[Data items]
········
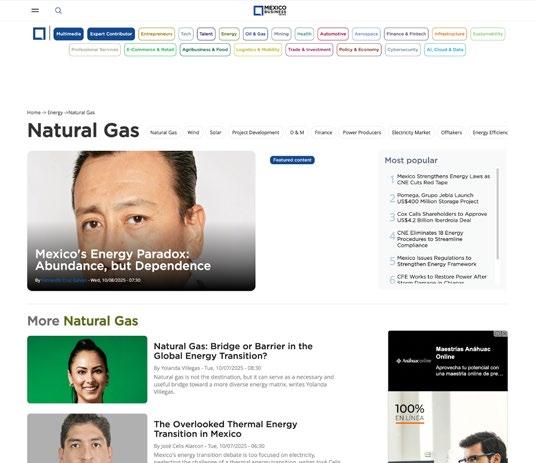Switch to the Solar subcategory tab
Viewport: 535px width, 463px height.
[x=215, y=132]
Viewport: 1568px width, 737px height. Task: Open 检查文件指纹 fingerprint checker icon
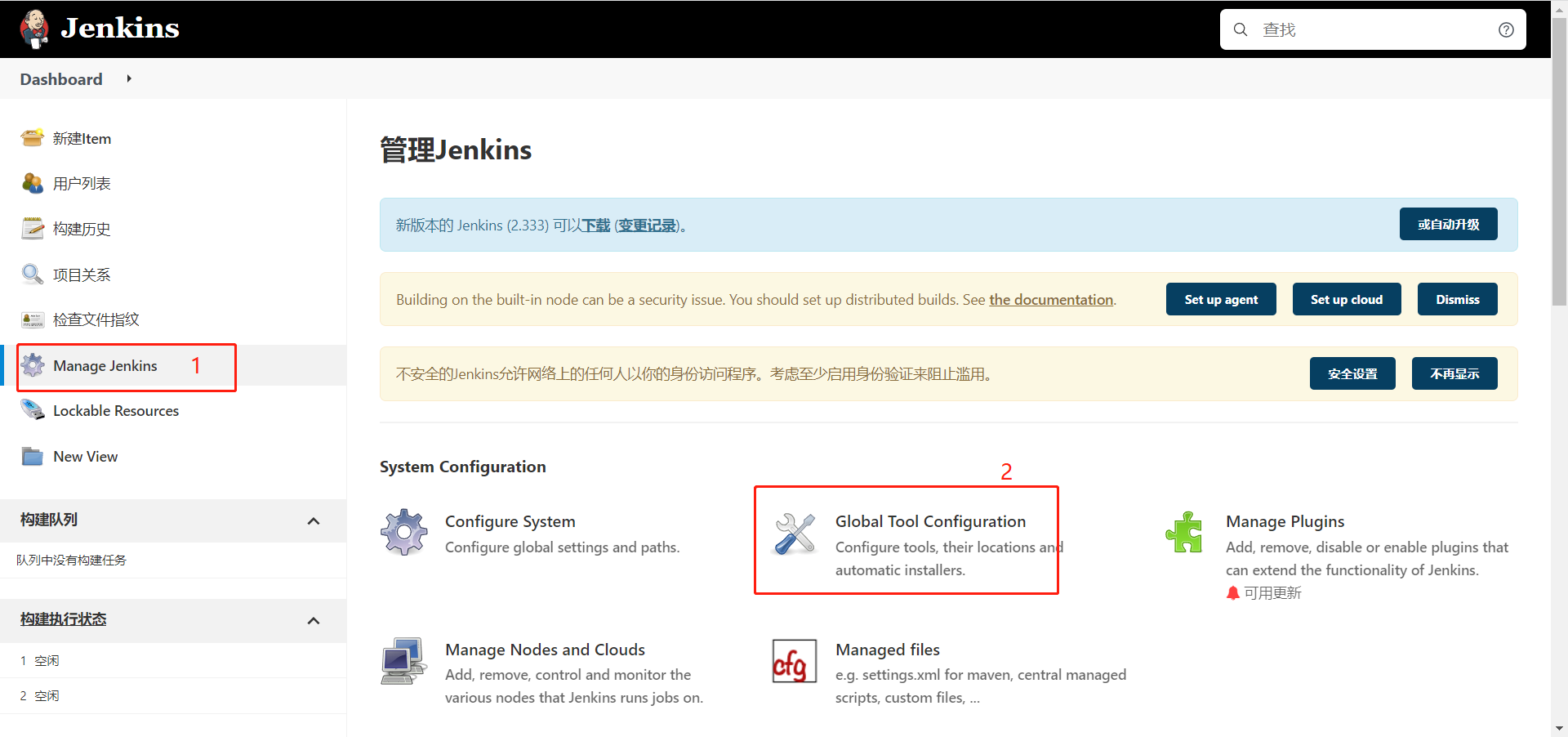coord(32,319)
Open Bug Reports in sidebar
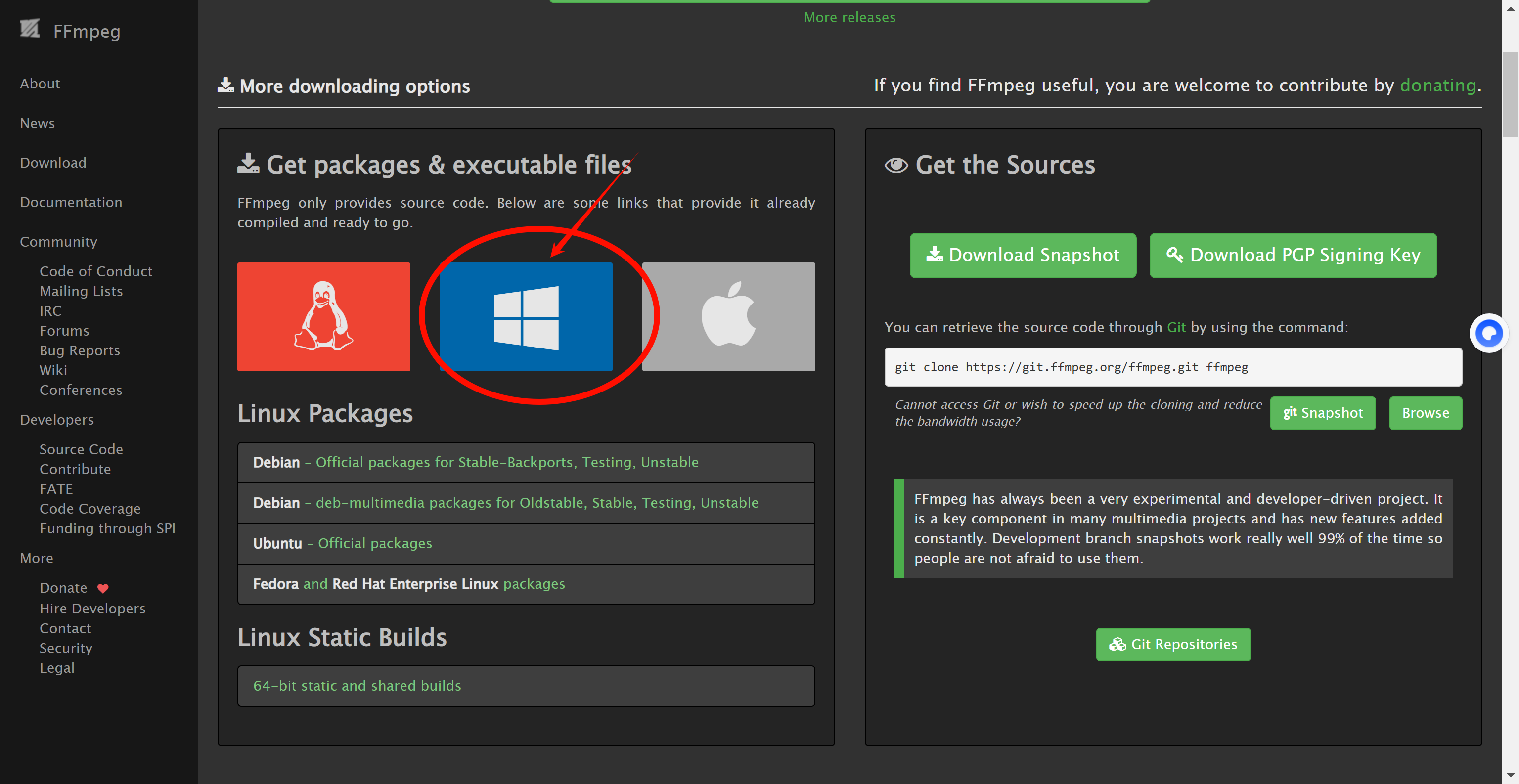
········
Update the material, from the line containing "Viewport: 1568px width, 737px" through the end of the material, by replacing "icon" with "button" and keeping all else the same. Leave the pictures out of your answer.

Viewport: 1568px width, 737px height. Task: Open 检查文件指纹 fingerprint checker button
coord(32,319)
Open Bug Reports in sidebar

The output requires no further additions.